The tests are almost entirely automated, requiring a range of high-end equipment to prepare the samples and take them through the various stages of the testing process: antibodies are grown based on their genetic sequence and then used in biological tests – samples – tested the diseased tissue for which they were designed. Humans monitor the process, but their job is mainly to transport samples from one machine to the next.
“Once you have the experimental results of this first set of 700 molecules, that information is fed back to the model and used to refine the model’s understanding of space,” says Field.

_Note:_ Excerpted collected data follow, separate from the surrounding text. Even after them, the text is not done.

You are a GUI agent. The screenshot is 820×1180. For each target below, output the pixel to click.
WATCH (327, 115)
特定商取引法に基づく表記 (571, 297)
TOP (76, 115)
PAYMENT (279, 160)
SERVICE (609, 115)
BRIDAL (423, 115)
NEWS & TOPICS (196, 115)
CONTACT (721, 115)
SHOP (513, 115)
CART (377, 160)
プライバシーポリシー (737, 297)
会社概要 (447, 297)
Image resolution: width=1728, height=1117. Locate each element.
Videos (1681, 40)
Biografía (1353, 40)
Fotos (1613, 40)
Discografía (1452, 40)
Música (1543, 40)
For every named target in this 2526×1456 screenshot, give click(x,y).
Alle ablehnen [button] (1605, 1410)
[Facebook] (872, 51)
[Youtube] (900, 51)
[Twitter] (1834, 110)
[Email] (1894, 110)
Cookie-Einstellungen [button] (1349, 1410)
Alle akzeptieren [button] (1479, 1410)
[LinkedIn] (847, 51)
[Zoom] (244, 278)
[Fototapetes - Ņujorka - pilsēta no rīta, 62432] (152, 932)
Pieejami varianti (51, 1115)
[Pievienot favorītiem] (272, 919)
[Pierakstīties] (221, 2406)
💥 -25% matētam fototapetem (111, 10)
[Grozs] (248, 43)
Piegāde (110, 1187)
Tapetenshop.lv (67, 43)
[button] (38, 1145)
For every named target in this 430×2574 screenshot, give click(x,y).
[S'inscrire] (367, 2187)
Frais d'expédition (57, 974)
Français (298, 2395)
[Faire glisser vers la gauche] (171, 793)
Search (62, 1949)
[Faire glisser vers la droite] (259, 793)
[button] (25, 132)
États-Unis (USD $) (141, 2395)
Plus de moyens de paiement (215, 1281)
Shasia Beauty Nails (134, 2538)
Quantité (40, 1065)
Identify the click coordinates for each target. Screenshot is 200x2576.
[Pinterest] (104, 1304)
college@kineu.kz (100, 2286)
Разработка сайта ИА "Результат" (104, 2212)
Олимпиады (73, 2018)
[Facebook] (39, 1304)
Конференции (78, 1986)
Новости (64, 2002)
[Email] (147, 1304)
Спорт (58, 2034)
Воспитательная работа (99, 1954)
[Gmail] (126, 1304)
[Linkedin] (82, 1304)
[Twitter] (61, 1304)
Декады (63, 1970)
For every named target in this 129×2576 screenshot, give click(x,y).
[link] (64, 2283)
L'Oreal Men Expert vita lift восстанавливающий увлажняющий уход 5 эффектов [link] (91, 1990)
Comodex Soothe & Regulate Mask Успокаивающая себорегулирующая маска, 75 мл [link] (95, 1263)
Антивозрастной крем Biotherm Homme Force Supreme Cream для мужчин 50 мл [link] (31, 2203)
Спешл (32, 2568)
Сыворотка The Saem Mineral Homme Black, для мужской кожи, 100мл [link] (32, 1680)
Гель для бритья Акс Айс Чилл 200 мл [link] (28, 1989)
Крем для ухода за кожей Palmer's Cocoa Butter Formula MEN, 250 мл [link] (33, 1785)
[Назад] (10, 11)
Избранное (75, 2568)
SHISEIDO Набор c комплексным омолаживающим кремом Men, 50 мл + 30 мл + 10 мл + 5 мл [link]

In other words, the algorithm begins to paint a picture of how different antibody designs change the effectiveness of the treatment – getting better with each subsequent round of antibody designs, carefully balancing the use of potentially fruitful designs with exploring new areas.
“One challenge with conventional protein engineering is that once you find something that works reasonably well, you tend to make a lot of very small changes to that molecule to see if you can refine it further,” says Field . These tweaks can improve one property—such as the ease of large-scale production of the antibody—but have a disastrous impact on the many other properties required, such as selectivity, toxicity, potency, and more. The traditional approach means you could end up going the wrong way, or missing the wood for the trees – endlessly tweaking something that works a little, while there might be far better options in a completely different part of the map.
You’re also limited by the number of tests you can do, or how many “shots on goal,” as Field puts it. That means human protein engineers tend to look for things they know work. “This creates all of these heuristics, or rules of thumb, that human protein engineers use to find safe spaces,” Field says. “But this quickly leads to an accumulation of dogmas.”
The LabGenius approach delivers unexpected solutions that people might not have thought of, and finds them faster: from problem definition to completion of the first batch, it takes just six weeks, all driven by machine learning models. LabGenius has raised $28 million from companies like Atomico and Kindred and is beginning to partner with pharmaceutical companies and offer its services like a consulting firm. According to Field, the automated approach could also be extended to other forms of drug discovery, thereby streamlining the long, “artisanal” process of drug discovery.
Ultimately, Field says, it’s a prescription for better care: antibody treatments that are more effective or have fewer side effects than existing human-developed treatments. “You find molecules that you would never have found with conventional methods,” he says. “They are very different and often counter-intuitive to designs that a human would come up with — which should allow us to find molecules with better properties, ultimately leading to better outcomes for patients.”
This article appears in the September/October 2023 issue of WIRED UK magazine.